WORK TO COMPLETE =>
Look below for the line holding "The height and" and the line holding "1868x658 pixels. Task: Click". Transcribe exactly those lines and all lines between them, nothing more.

MATERIALS PROVIDED =>

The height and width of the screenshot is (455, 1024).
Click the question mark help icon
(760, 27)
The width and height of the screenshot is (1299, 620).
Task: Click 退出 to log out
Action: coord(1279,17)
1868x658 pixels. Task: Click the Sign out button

...

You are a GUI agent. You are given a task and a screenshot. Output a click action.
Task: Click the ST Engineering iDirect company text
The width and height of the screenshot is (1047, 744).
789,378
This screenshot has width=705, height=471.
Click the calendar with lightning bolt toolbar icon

FINISHED TASK =>
The height and width of the screenshot is (455, 1024).
Click the question mark help icon
(760, 27)
The width and height of the screenshot is (1299, 620).
Task: Click 退出 to log out
Action: coord(1279,17)
1868x658 pixels. Task: Click the Sign out button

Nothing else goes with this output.